Ketua Perhimpunan Bantuan Hukum dan Hak Asasi Manusia Indonesia (PBHI), Totok Yulianto mengatakan akses keadilan masyarakat tidak mampu mendesak sekali, yang cenderung menjadi korban dalam sistem hukum. Adanya akses bantuan hukum oleh OBH, pro bono oleh advokat dan pro deo di pengadilan seharusnya didukung oleh pemerintah. “Untuk mewujudkan itu, maka diperlukan anggaran yang maksimal untuk menangani persoalan ini dan juga diperlukan sinergisitas diantara para stakeholder,” kata dia.

Ia berharap ada pelayanan gratis di pengadilan di masa mendatang sepanjang perkaranya ditangani OBH. “Untuk mewujudkan hal itu, saya berharap kedepan akan ada sebuah forum yang mengawal untuk terwujudnya hal ini, mulai dari perencanaa, pelaksanaan, dan evaluasi,” kata harapnya.

Sekretaris Mahkamah Agung, Achmad Setyo Pudjoharsoyo mengatakan selama ini prosedur pengajuan perkara pro deo di pengadilan pengadilan seluruh Indonesia, sudah mempunyai pos bantuan hukum. Namun, dana pos bantuan hukum ini hanya dibayarkan pada tingkat advokasi saja, bukan litigasi.

Ia mengaku banyak yang harus dibicarakan tentang pelayanan hukum gratis bagi masyarakat tidak mampu dan termarginalkan ini. “Namun, dana yang turun terkait bantuan hukum gratis ke pengadilan ini lama kelamaan nilainya bukan semakin besar, tetapi semakin kecil. Tidak cocok dengan kebijakan yang cita-citakan Nawacita. Maka, ia pun mengamin bahwa diperlukan sinergitas untuk mengatasi hal ini.

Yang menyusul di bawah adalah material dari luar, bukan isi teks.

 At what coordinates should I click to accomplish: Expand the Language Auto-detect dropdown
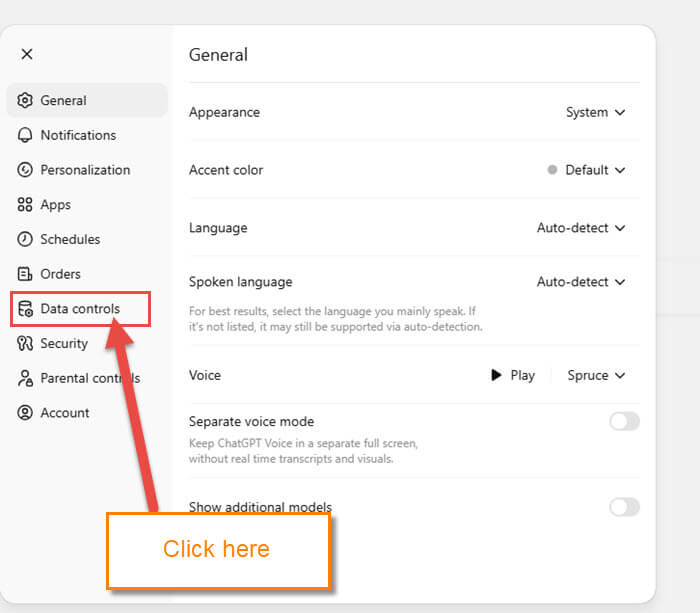(581, 228)
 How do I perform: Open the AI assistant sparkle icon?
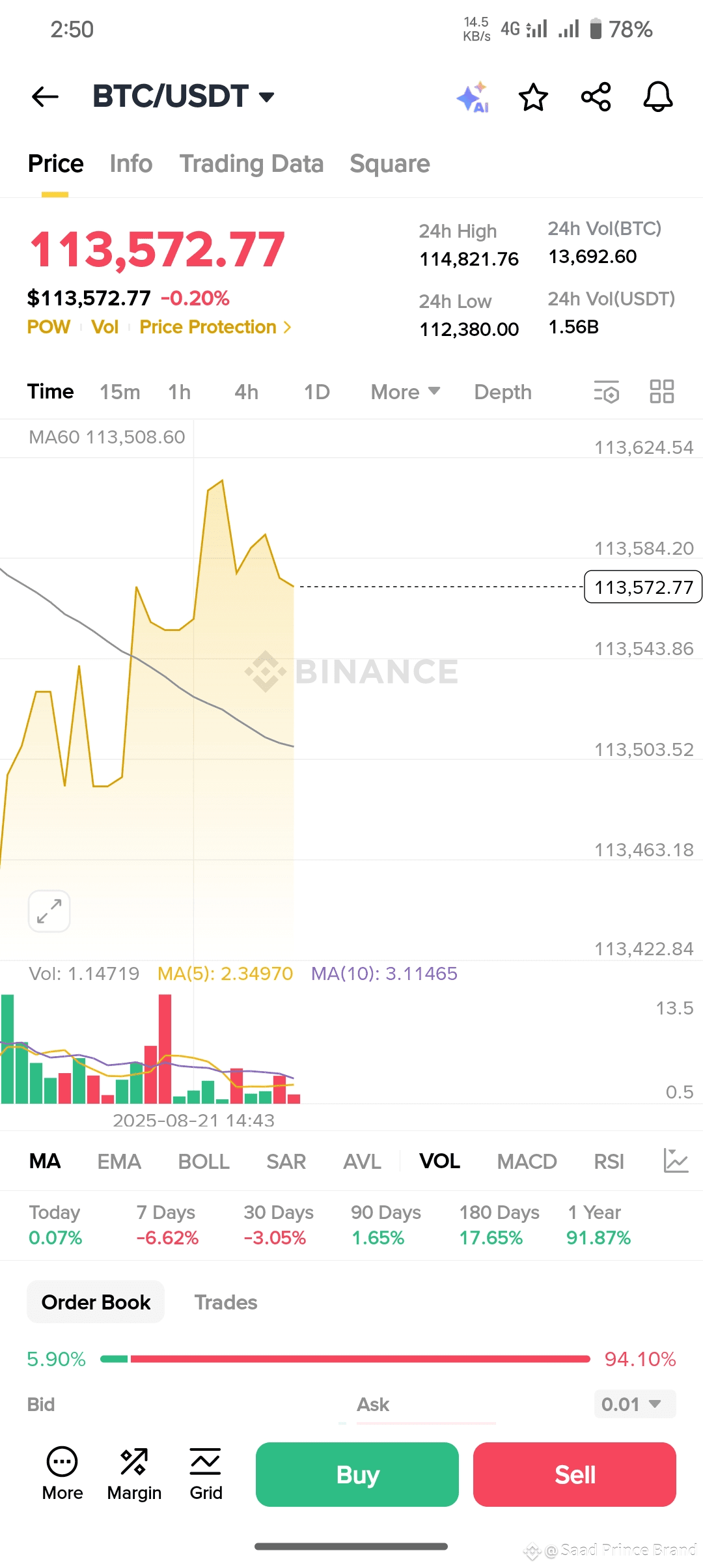click(x=473, y=98)
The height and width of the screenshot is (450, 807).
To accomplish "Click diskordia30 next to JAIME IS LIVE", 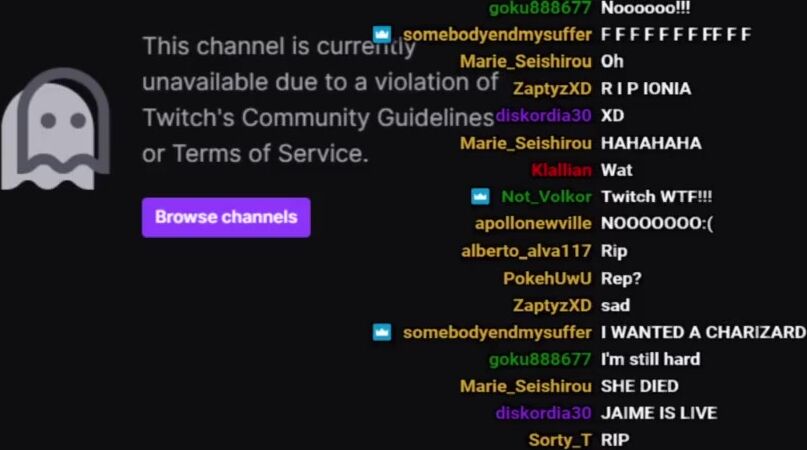I will tap(543, 413).
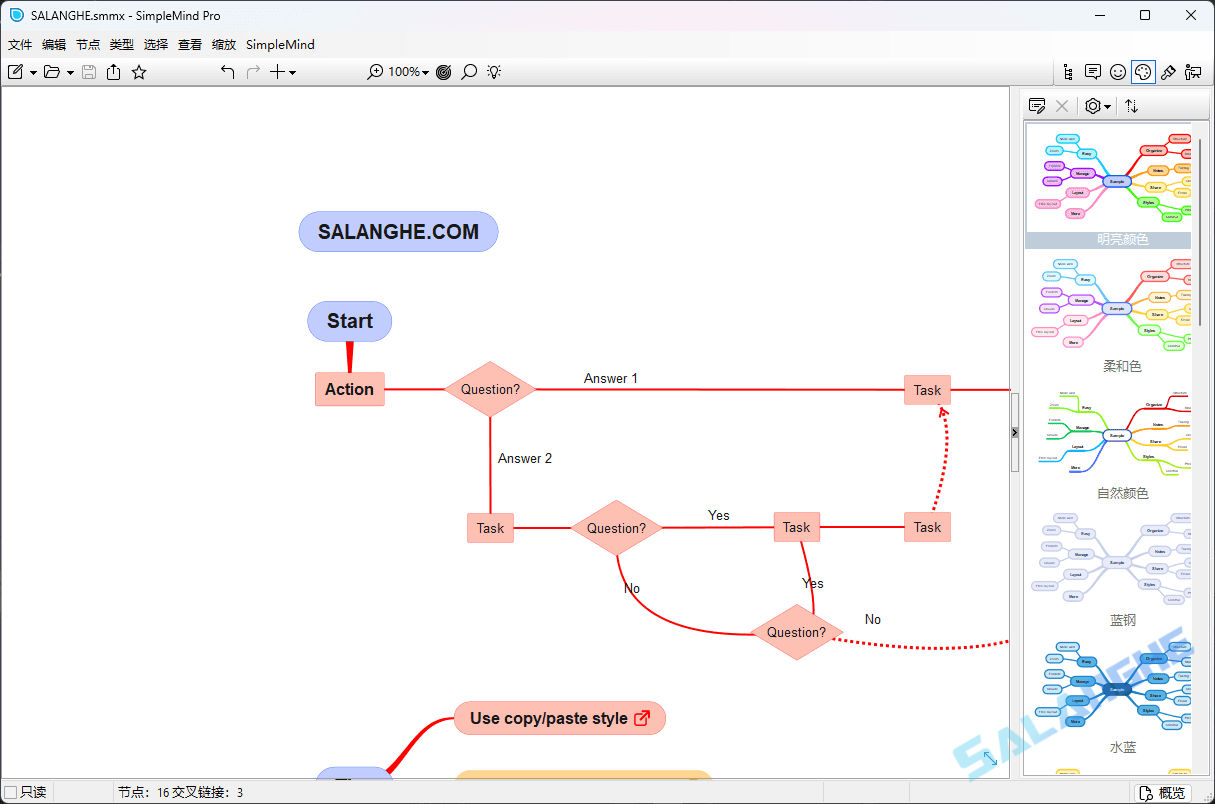The width and height of the screenshot is (1215, 804).
Task: Open the 100% zoom level dropdown
Action: click(412, 71)
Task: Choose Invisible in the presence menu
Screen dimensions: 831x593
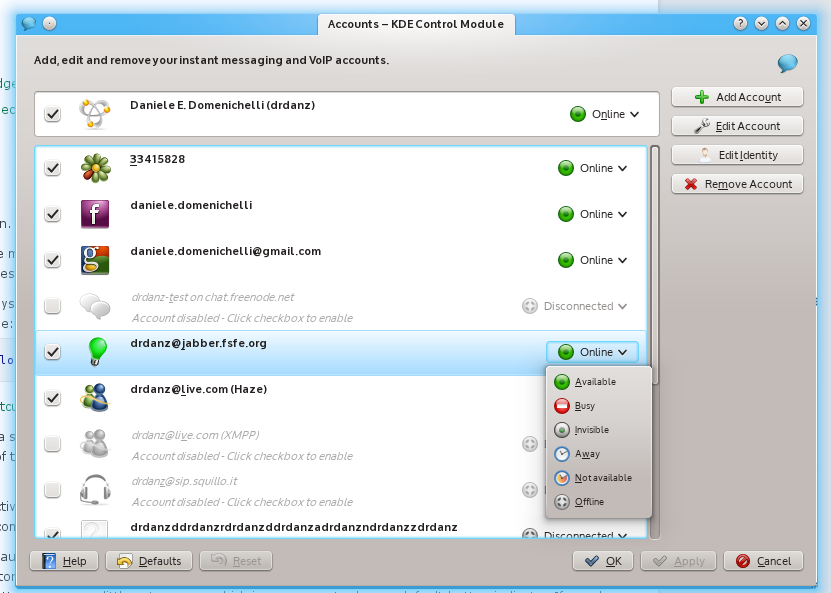Action: (591, 430)
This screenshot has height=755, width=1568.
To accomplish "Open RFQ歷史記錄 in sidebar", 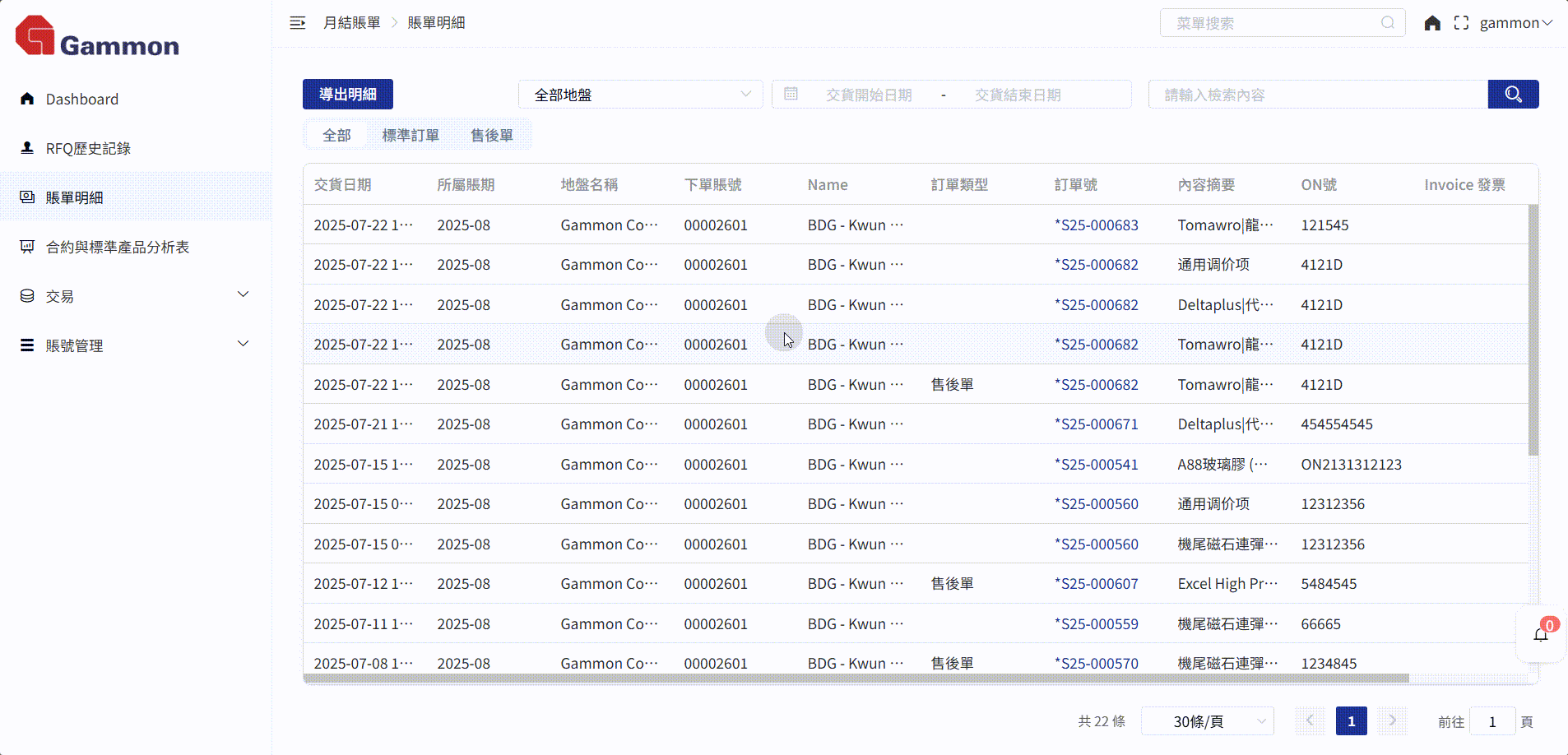I will tap(88, 148).
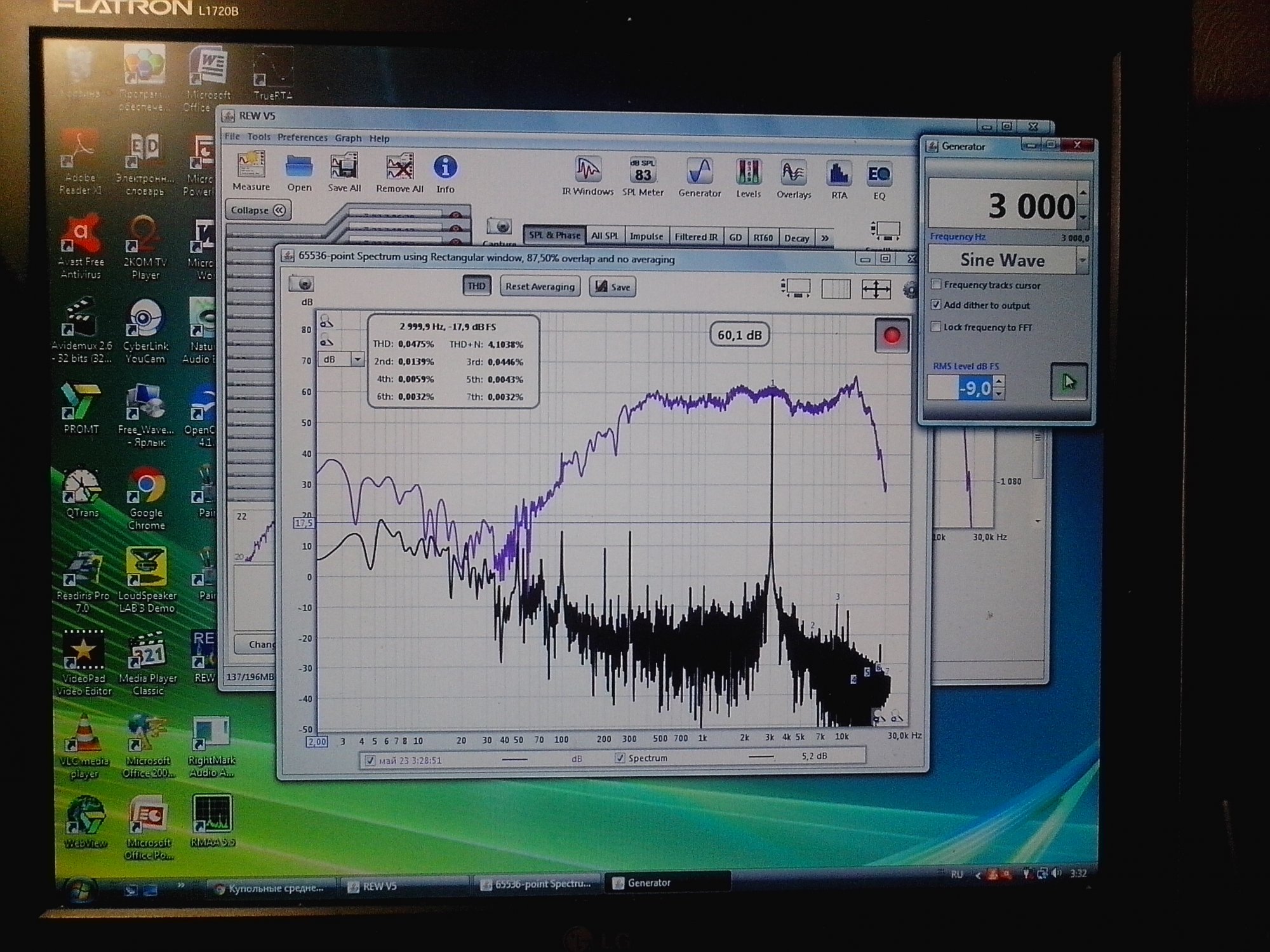
Task: Click the Reset Averaging button
Action: 540,287
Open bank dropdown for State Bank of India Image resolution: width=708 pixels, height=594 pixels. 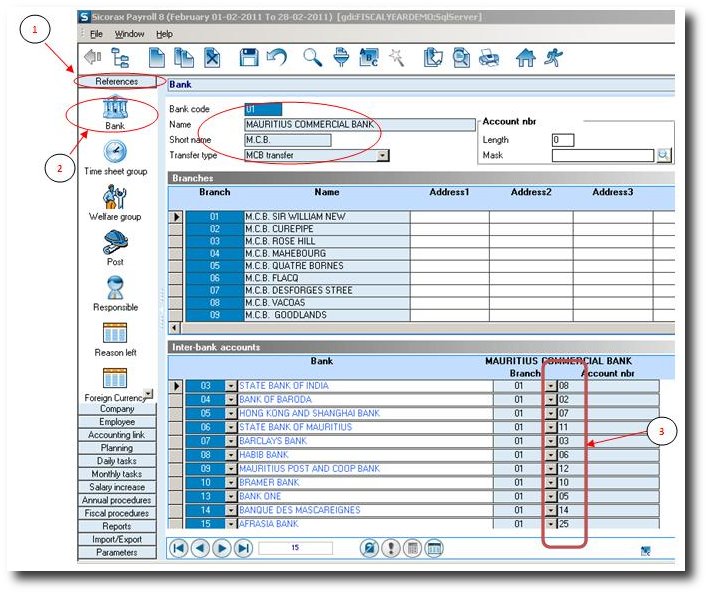231,386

Ia berpendapat pemerintah perlu menjamin anggaran yang dibutuhkan, jika tidak ada, tidak mungkin MA disuruh menanggung sendiri, sedangkan persoalan ini masalah masyarakat, yang juga merupakan tugas dan tanggung jawab pemerintah. Artinya, tanggung jawab bersama.

Mahkamah Agung telah mengeluarkan Perma No. 3 Tahun 2018 tentang Administrasi Perkara Secara Elektronik. Beleid ini mengatur mulai proses pendaftaran hingga putusan dilaksanakan secara elektronik. “Ini pun merupakan salah satu cara agar biaya perkara di pengadilan dilaksanakan dengan biaya yang minim,” kata dia.

(Baca juga: e-Court, Prospek Cemerlang Masa Depan Peradilan Indonesia).

Pudjo menyatakan Mahkamah Agung bersedia membantu pemerintah untuk memberikan pelayanan hukum gratis di pengadilan dan juga OBH dapat bersinergi dengan pos bantuan hukum yang ada di pengadilan. “MA siap membantu pemerintah dan bersinergisitas untuk memberikan pelayanan hukum gratis bagi masyarakat tidak mampu dan termarginalkan.” Tekannya.